All the soundbites I have heard since she won PR have been that she has “won the popular vote” and has a mandate, therefore(The quotes neglect to mention that that total does not include caucus states and does include MI and FL, but those are just misogynist Obama-created “facts” that seek to undermine her right to the throne) and that she is going to forge onward to challenge the decision to split the MI and FL delegates. I will not believe she has ended this until they are prying the pantsuit from her cold, dead fingers.
Hillary, as a really sore loser myself, you will always be a winner in my book!
@TJ Beck: I think Yves St. Laurent died BECAUSE she wears pantsuits, and he was humiliated and mortified to be associated with what she had done to his vision.
I’m making a note here - huge success!
Maybe if she had painted her face up like that more often, she would have won. She looks like a trollop with all of that makeup on.
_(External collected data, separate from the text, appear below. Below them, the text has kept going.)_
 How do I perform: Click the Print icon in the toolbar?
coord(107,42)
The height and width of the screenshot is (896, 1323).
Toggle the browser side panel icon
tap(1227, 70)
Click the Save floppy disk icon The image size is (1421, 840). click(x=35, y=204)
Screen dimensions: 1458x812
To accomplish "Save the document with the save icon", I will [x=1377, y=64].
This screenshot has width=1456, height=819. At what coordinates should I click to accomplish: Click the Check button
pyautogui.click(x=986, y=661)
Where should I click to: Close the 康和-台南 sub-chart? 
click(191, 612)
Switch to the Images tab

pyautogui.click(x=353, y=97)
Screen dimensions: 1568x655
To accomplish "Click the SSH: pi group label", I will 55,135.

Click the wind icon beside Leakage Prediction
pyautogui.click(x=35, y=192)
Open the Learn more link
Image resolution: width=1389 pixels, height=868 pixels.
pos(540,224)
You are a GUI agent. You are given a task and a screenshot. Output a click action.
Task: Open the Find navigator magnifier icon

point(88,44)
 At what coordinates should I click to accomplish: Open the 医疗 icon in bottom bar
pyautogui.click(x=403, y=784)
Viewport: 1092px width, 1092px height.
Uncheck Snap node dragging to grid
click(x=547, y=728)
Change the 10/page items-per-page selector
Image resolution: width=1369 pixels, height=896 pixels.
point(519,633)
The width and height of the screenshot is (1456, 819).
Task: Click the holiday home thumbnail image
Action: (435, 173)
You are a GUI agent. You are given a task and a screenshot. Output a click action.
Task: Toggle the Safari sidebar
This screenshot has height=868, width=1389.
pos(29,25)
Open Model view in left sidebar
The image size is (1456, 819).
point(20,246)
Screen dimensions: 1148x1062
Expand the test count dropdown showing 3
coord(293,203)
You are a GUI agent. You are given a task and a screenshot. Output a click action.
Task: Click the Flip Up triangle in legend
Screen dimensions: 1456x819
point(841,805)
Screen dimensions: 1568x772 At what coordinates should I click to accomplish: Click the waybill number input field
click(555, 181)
I don’t think Hills will suspend her activities soon. They have to maintain the narrative. The retreat to NY is likely an effort to re-arm or refocus the Army of Bitters. The Clintbots never stop the campaign.
Purdum’sVF article is careful not to name misdeeds, but does provide a broad outline for those interested in further research. It’s very sad.
Though the fires of her campaign will be banked by mounds of earth, they’ll remain hot and roiling under the surface of the covering humus (not hummus, that’s different), ready to spring forth at the very whiff of political advancement. Generations of her loyal supporters will fan the flames of fortitude, forever fighting for fortune’s feats. (NB: I had a hard time keeping the word ‘flatulent’ and other words that begin with ‘f’ out of the preceding line: oh, the agonies of poetry!)
@loquaciousmusic: So she gets a big win in Puerto Rico (my birthplace), and it doesn’t occur to the Clinton campaign that Puerto Rico means NOTHING for the presidential race? Was it Marx who said that history repeats itself — first as tragedy, then as comedy? That sure describes the Clintonian presidential legacy.
@tgy: I rather like “fortune’s flatulent feats.” Maybe the next draft? More personal, onomatopoetic.
What else would one do after a big night in Puerto Rico?
I’m going back to Manhattan,
Smoke on your pipe and put that in!
No chance. She’s going to Thelma and Louise this sumbitch.
if we don’t attack them in vanity fair, they’ll attack us here.
or something.
Hillary quit? While it’s still June, and Barry could be dead at any moment? That just doesn’t make sense.